DOCUMENT EXCERPT —
######
Skip to content

Transformers

Installation

You need to install the transformers library to be able to use the Transformers in Outlines. Install all optional dependencies of the Transformers model with: pip install outlines[transformers].

See the HuggingFace documentation for more information on installing transformers with CPU, GPU...

Model Initialization

To load the model, you can use the from_transformers function. It takes 2 arguments:

  • model: a transformers model (created with AutoModelForCausalLM for instance)
  • tokenizer_or_processor: a transformers tokenizer (created with AutoTokenizer for instance, it must be an instance of either PreTrainedTokenizer or PreTrainedTokenizerFast)

For instance:

import outlines
from transformers import AutoModelForCausalLM, AutoTokenizer

# Create the transformers model and tokenizer
hf_model = AutoModelForCausalLM.from_pretrained("microsoft/Phi-3-mini-4k-instruct")
hf_tokenizer = AutoTokenizer.from_pretrained("microsoft/Phi-3-mini-4k-instruct")

# Create the Outlines model
model = outlines.from_transformers(hf_model, hf_tokenizer)

If you provide a processor instead of a tokenizer for the second argument of the from_transformers function, you would get a TransformersMultiModal instance. See the TransformersMultiModal model documentation for more information on using multimodal models in Outlines.

Text Generation

To generate text, you can simply call the model with a prompt.

For instance:

import outlines
from transformers import AutoModelForCausalLM, AutoTokenizer

# Create model
model = outlines.from_transformers(
    AutoModelForCausalLM.from_pretrained("microsoft/Phi-3-mini-4k-instruct"),
    AutoTokenizer.from_pretrained("microsoft/Phi-3-mini-4k-instruct")
)

# Call it to generate text
result = model("What's the capital of Latvia?", max_new_tokens=20)
print(result) # 'Riga'

The Transformers model also supports batch generation. To use it, provide a list of prompts instead of a single prompt. You will receive as result a list of completions. For instance:

import outlines
from transformers import AutoModelForCausalLM, AutoTokenizer

# Create model
model = outlines.from_transformers(
    AutoModelForCausalLM.from_pretrained("microsoft/Phi-3-mini-4k-instruct"),
    AutoTokenizer.from_pretrained("microsoft/Phi-3-mini-4k-instruct")
)

# Create a list of prompts that will be used in a single batch
prompts = [
    "What's the capital of Lithuania?",
    "What's the capital of Latvia?",
    "What's the capital of Estonia?"
]

# Call it to generate text
result = model(prompts, max_new_tokens=20)
######
PROBLEMS TO SOLVE —
a – List the section headings that appear under the title "Transformers" in the Outlines Transformers documentation above.
b – Write the next part of the Outlines Transformers documentation above, picking up right after its final line of code.

RECORD SET —
######
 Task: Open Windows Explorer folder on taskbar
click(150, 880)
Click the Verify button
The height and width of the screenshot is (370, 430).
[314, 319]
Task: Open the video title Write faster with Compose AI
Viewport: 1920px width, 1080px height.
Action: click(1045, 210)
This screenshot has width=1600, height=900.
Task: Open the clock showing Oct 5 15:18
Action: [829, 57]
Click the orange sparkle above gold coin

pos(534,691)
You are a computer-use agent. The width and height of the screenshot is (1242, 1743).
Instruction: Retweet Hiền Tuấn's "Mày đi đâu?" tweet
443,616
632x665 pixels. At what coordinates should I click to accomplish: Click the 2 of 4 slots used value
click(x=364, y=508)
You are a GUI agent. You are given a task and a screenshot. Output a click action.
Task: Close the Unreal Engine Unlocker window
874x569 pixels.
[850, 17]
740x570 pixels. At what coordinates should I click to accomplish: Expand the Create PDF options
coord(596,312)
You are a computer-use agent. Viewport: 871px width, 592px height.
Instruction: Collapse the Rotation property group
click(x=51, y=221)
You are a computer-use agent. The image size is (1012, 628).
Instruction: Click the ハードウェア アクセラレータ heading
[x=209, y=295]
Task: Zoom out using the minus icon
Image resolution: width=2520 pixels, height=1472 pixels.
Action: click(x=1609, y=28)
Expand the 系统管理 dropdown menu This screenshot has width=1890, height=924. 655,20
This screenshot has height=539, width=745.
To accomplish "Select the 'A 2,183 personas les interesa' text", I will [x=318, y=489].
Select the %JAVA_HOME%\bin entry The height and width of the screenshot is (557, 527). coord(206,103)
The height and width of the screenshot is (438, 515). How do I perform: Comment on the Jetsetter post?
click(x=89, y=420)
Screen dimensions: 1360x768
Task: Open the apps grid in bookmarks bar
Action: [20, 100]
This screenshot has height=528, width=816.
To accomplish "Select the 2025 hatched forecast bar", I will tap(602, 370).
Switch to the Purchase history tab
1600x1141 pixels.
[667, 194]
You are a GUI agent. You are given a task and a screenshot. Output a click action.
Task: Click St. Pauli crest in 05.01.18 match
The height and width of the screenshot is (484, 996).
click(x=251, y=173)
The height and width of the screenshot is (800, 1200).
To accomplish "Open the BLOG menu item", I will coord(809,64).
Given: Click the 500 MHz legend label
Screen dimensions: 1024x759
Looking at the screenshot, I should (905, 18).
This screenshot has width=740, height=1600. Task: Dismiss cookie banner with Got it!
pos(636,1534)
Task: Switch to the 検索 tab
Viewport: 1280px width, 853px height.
######
SET OF ANSWERS —
a –
Installation
Model Initialization
Text Generation

b –
print(result) # ['Vilnius', 'Riga', 'Tallinn']

Structured Generation

As a local model, Transformers supports all output types available in Outlines. Simply provide an output_type after the prompt when calling the model.

Simple Type

import outlines
from transformers import AutoModelForCausalLM, AutoTokenizer

output_type = int

model = outlines.from_transformers(
    AutoModelForCausalLM.from_pretrained("microsoft/Phi-3-mini-4k-instruct"),
    AutoTokenizer.from_pretrained("microsoft/Phi-3-mini-4k-instruct")
)

result = model("How many countries are there in the world?", output_type, max_new_tokens=5)
print(result) # '200'

JSON Schema

import outlines
from transformers import AutoModelForCausalLM, AutoTokenizer
from pydantic import BaseModel
from typing import List

class Character(BaseModel):
    name: str
    age: int
    skills: List[str]

model = outlines.from_transformers(
    AutoModelForCausalLM.from_pretrained("microsoft/Phi-3-mini-4k-instruct"),
    AutoTokenizer.from_pretrained("microsoft/Phi-3-mini-4k-instruct")
)

result = model("Create a character.", output_type=Character, max_new_tokens=200, repetition_penalty=0.5)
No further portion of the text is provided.